**What you should do:**
All entries must be given again exactly as written.

*** Provided entries ***

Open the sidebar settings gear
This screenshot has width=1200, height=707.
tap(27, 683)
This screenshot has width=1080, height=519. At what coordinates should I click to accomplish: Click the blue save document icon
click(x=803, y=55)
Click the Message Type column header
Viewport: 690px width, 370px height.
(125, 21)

*** End of Provided entries ***

**Result of this task:**
Open the sidebar settings gear
This screenshot has width=1200, height=707.
tap(27, 683)
This screenshot has width=1080, height=519. At what coordinates should I click to accomplish: Click the blue save document icon
click(x=803, y=55)
Click the Message Type column header
Viewport: 690px width, 370px height.
(125, 21)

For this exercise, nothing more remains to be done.